If the FTC wins this battle, “will force Amazon to implement measures that harm consumers and small and medium-sized businesses”David Zapolski threatened in his announcement.
But according to non-governmental organizations, small and medium-sized enterprises suffer on the contrary due to the unfavorable balance of power.
“SMEs have been waiting for this moment for a long time,” he commented Stacey Mitchell, director of the Institute for Local Self-Reliance which promotes local consumption with respect for the environment.

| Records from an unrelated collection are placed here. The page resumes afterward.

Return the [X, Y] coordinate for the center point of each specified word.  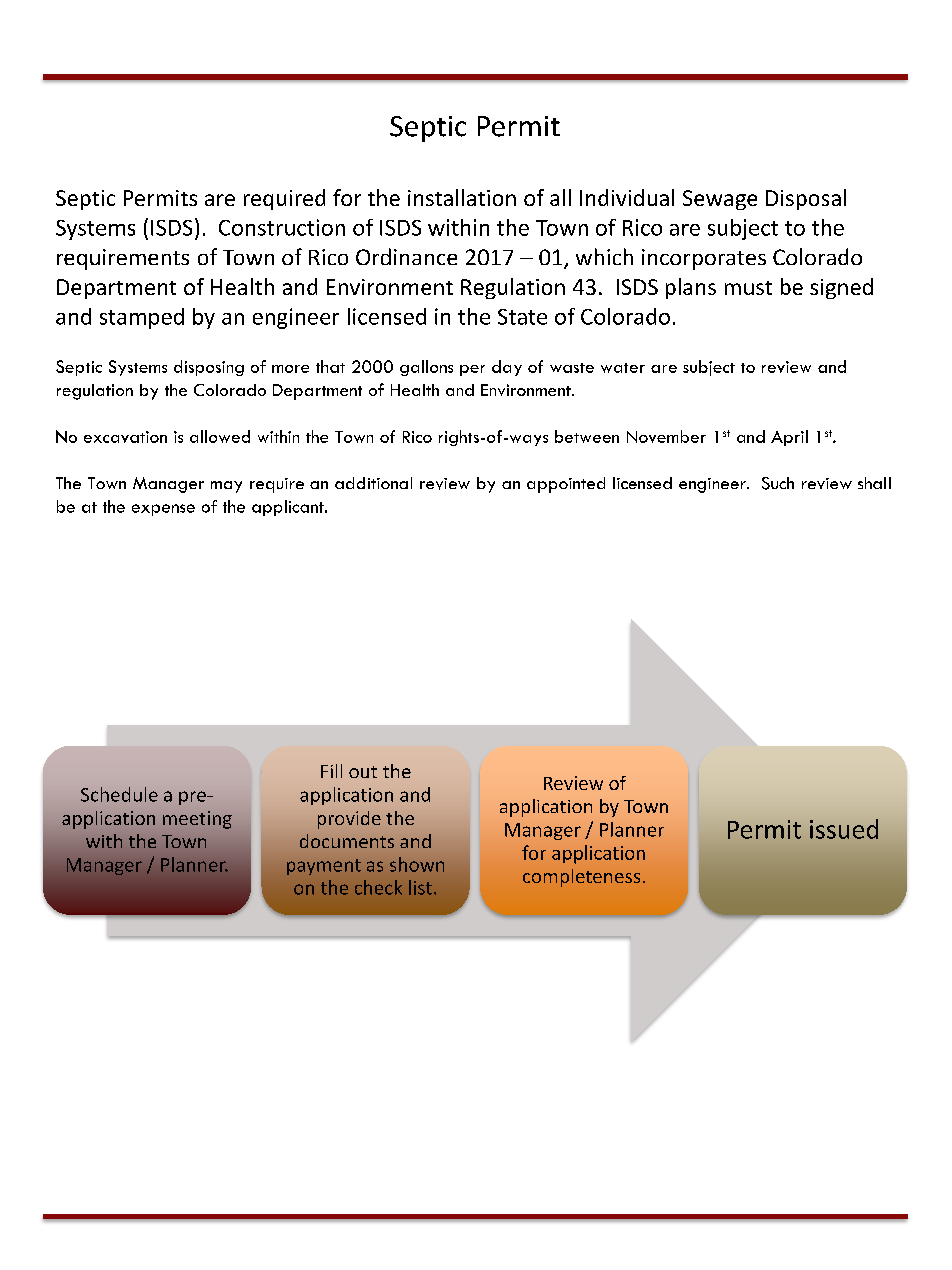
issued [844, 829]
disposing [209, 368]
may [226, 487]
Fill [331, 771]
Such [778, 483]
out [363, 772]
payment [324, 867]
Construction [282, 227]
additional [373, 483]
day [507, 368]
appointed [566, 485]
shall [874, 483]
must [748, 288]
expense [163, 510]
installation [462, 197]
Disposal [806, 199]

“By controlling market access, Amazon has the ability to prioritize its own products, to spy on businesses by stealing their best ideas and data. It has the ability to impose its law and rule with astonishing disdain. In one day, it grants a retailer the “ship within 24 hours” perk. The next day he cancels his account, wiping out his sales.”

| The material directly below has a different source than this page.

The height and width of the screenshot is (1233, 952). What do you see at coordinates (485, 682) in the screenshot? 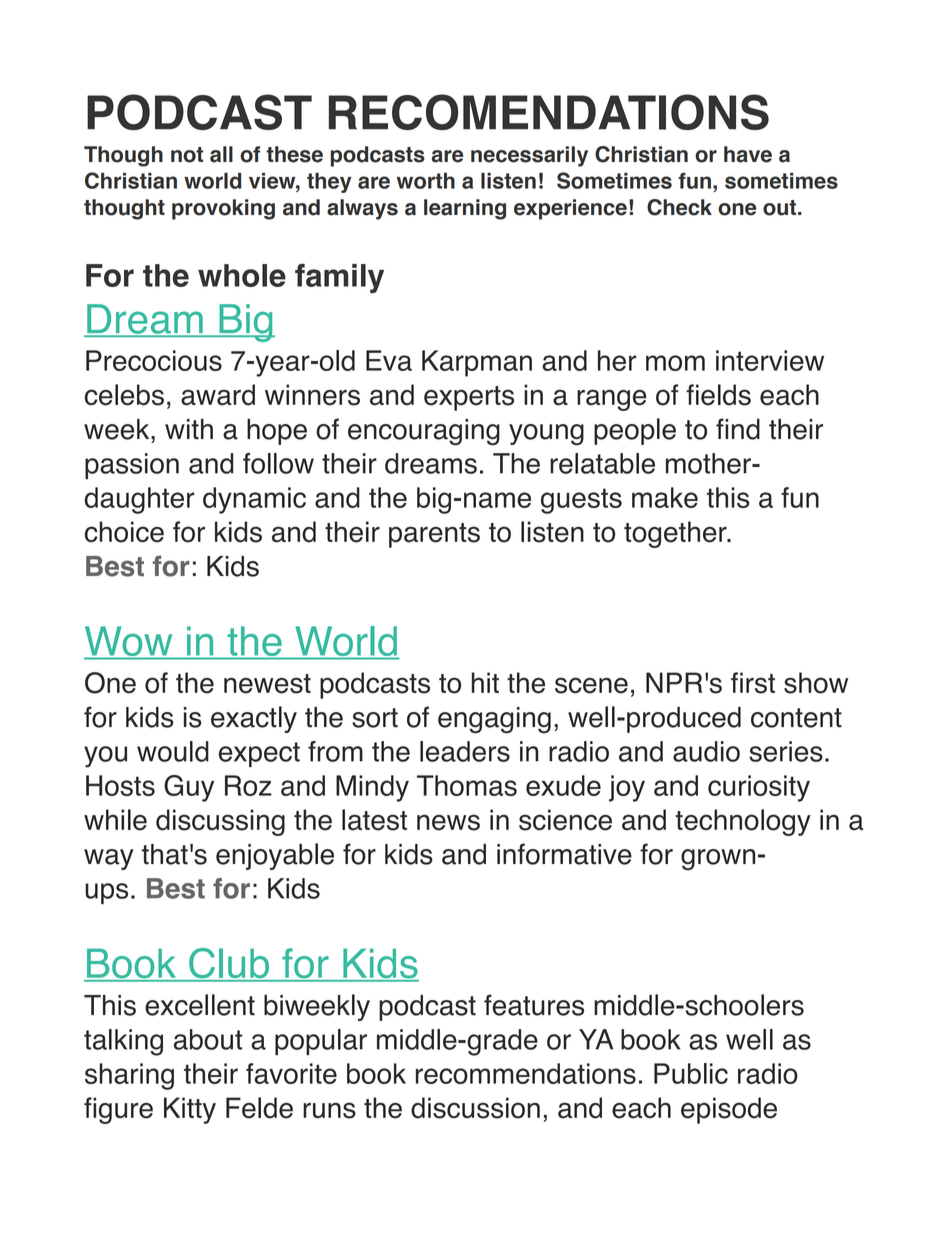
I see `hit` at bounding box center [485, 682].
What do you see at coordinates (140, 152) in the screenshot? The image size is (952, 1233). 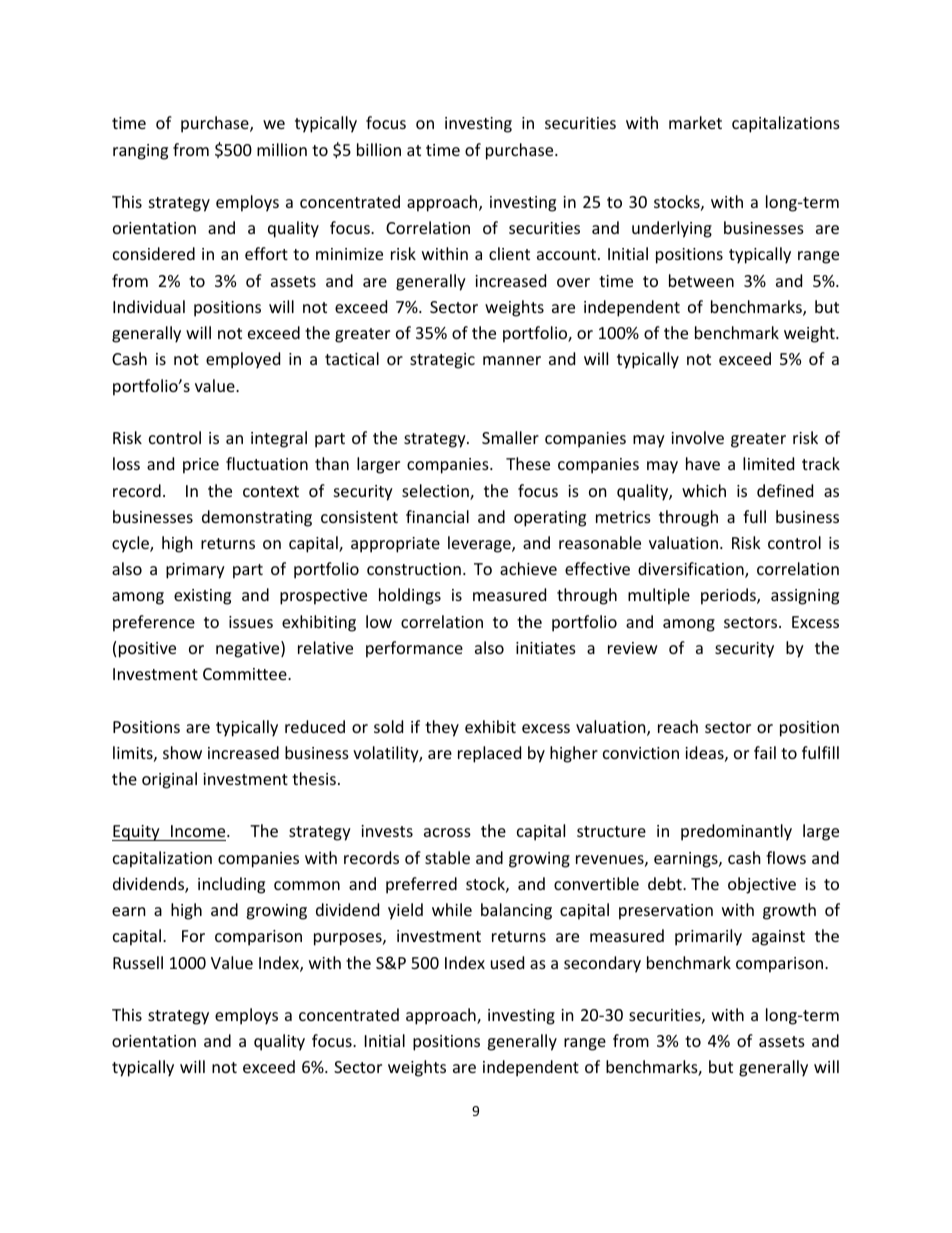 I see `ranging` at bounding box center [140, 152].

The platform represents37.6% of online sales in the USaccording to Insider intelligence, compared to Walmart (6.8%), Apple (3.5%) and eBay (3.1%).
Congressmen, state actors and members of Joe Biden’s administration have been struggling for years with the fight against the monopolies of the tech giants, without much success.
Over the summer, the FTC was forced to drop legal proceedings to block Microsoft’s acquisition of Activision Blizzard (video games) after a series of court defeats.
Lina Kahn, chair of the FTC since 2021, rose to prominence while still a student with the article titled “Amazon’s Antitrust Paradox” published in 2017 in the Yale University Law Review.
In her article she argued that the US legal arsenal is insufficient to deal with the monopolistic practices of conglomerates like Amazon.
In June 2021, the company filed a complaint with the FTC accusing its director of “bias”.
But this did not stop the federal authority from advancing on several fronts.
In June, the FTC filed a lawsuit against Amazon for “trapping consumers” with Prime membershipwhich renews automatically, while at the same time the process of canceling it is complicated.
The federal authority also attacked the group for respecting data confidentiality. Last May, Amazon agreed to pay $30 million to end litigation against Ring and Alexa (smart doorbells, speakers and security cameras), two product lines that collect information about their users.